Exercise goal
Return every line of the items exactly as it stands, from the very start down to and including the line containing "Action: (148, 108)", leaving the pictures out.

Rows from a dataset
----------
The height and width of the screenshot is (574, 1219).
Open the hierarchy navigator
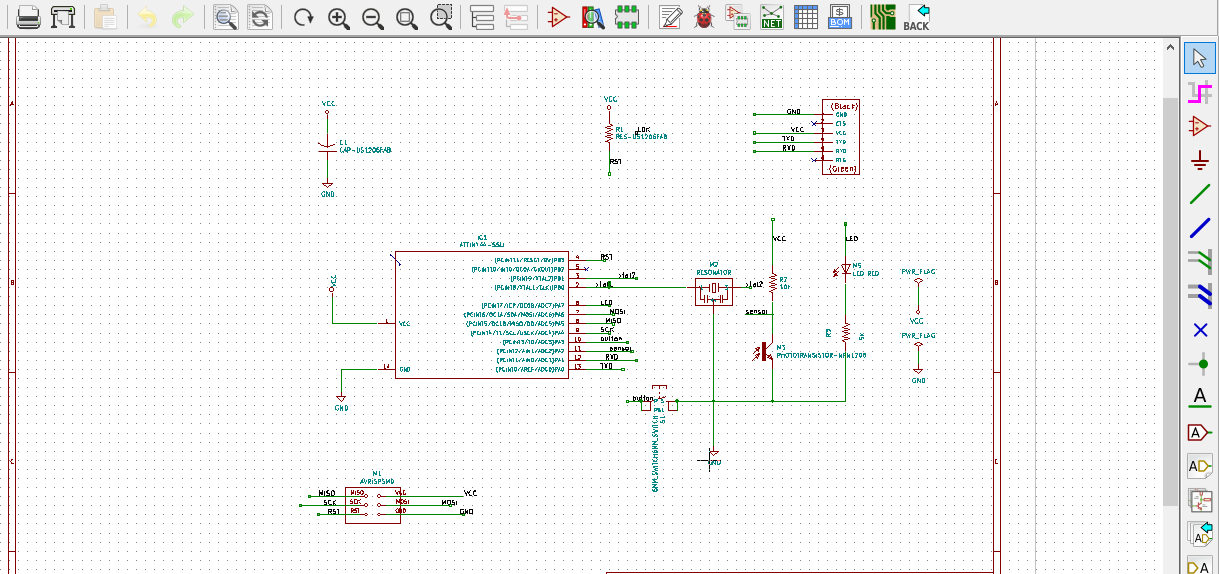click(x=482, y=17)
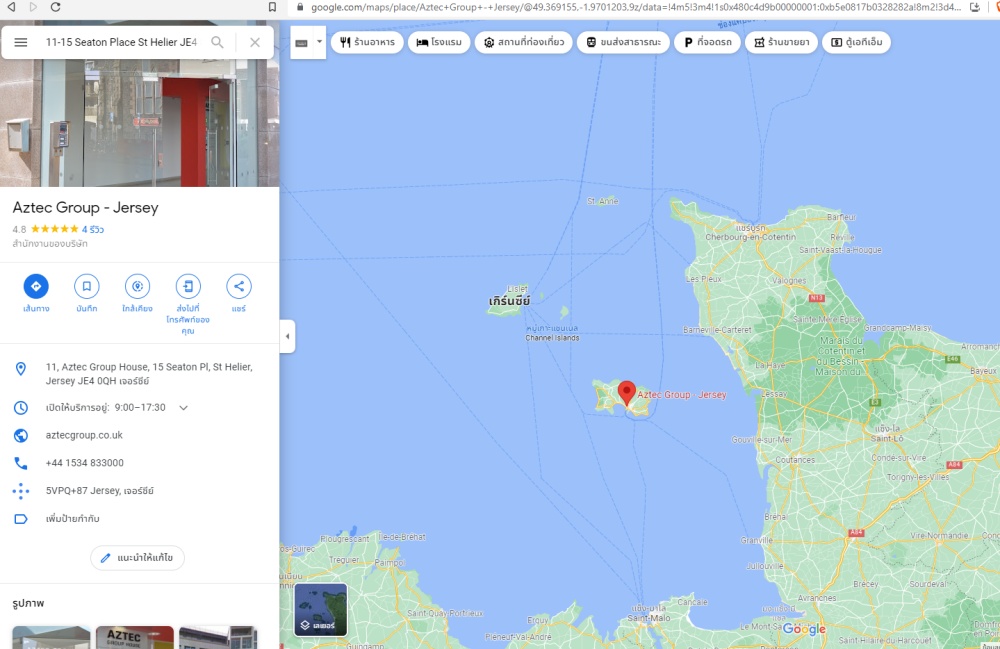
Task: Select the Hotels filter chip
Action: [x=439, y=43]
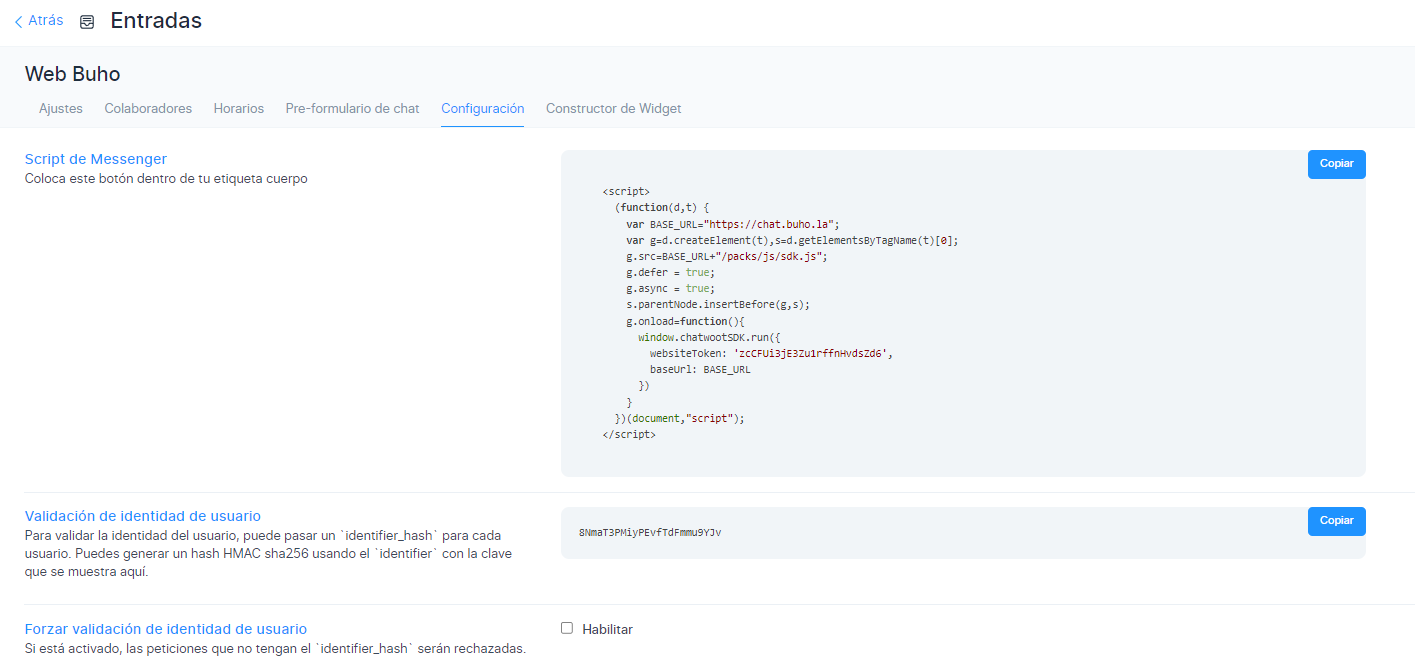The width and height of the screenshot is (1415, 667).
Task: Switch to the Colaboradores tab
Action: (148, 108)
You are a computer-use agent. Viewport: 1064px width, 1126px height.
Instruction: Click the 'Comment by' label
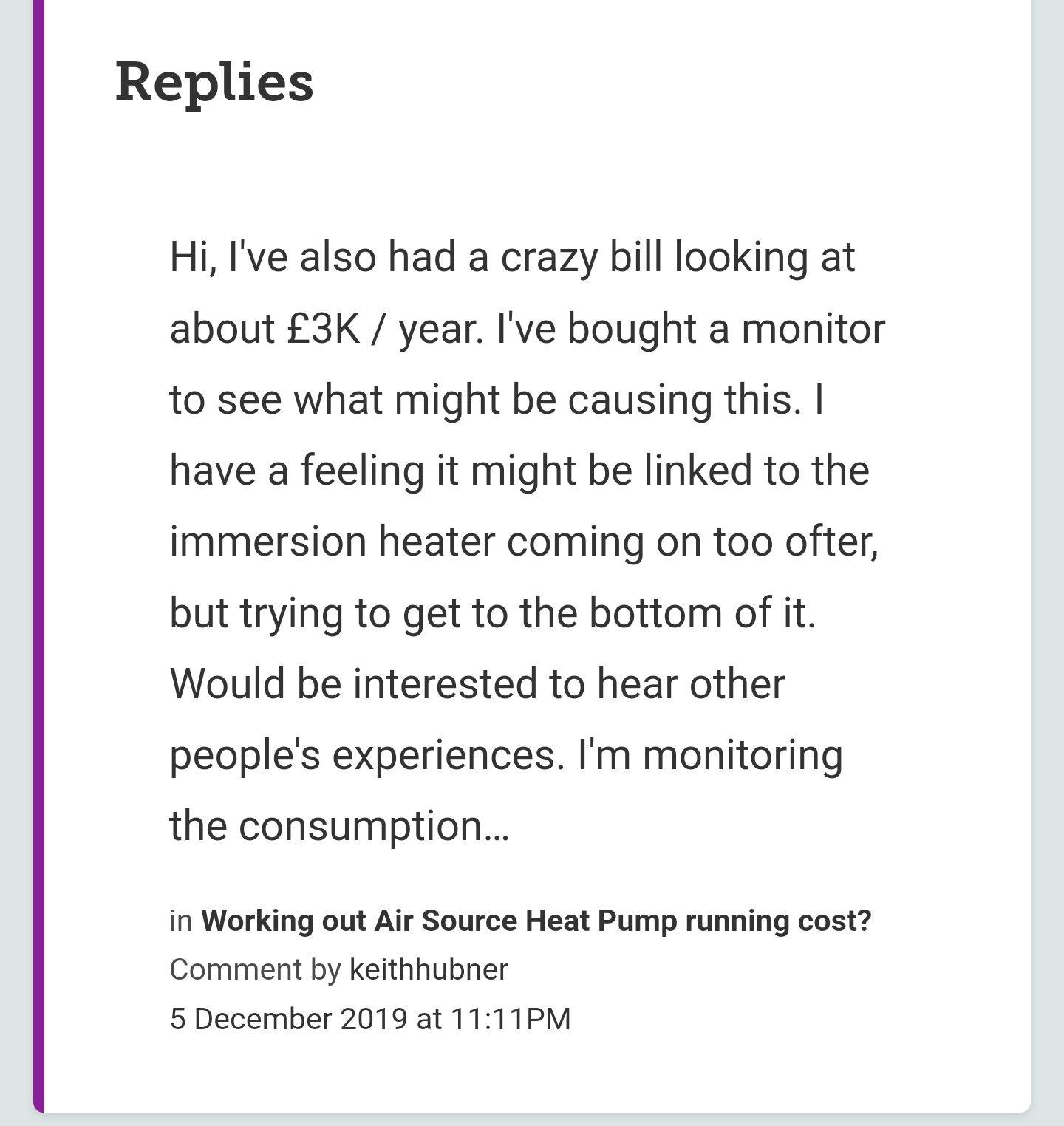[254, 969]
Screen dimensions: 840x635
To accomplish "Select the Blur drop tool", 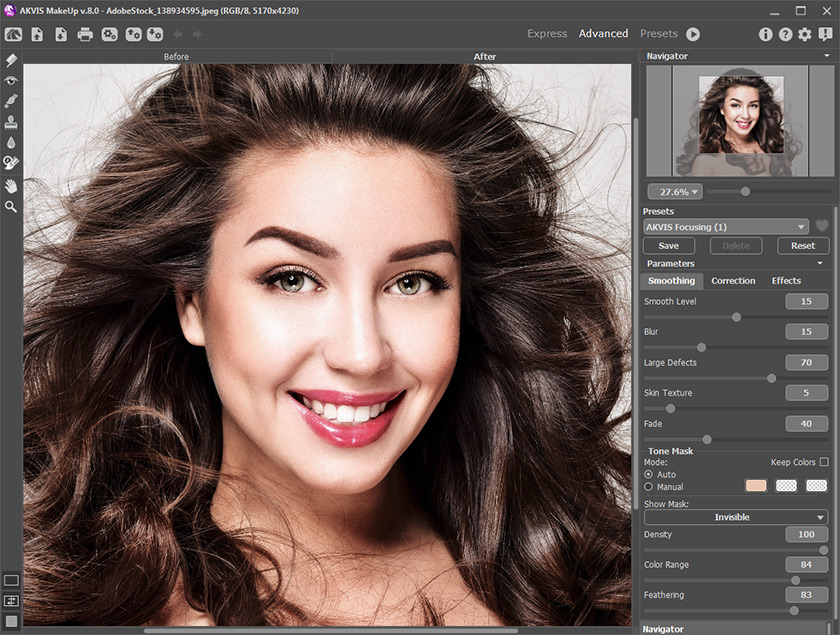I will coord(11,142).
----------
Result of the task
The height and width of the screenshot is (574, 1219).
Open the hierarchy navigator
click(x=482, y=17)
Task: Select the Hotels filter chip
Action: [x=439, y=43]
The width and height of the screenshot is (1415, 667).
Task: Switch to the Colaboradores tab
Action: (148, 108)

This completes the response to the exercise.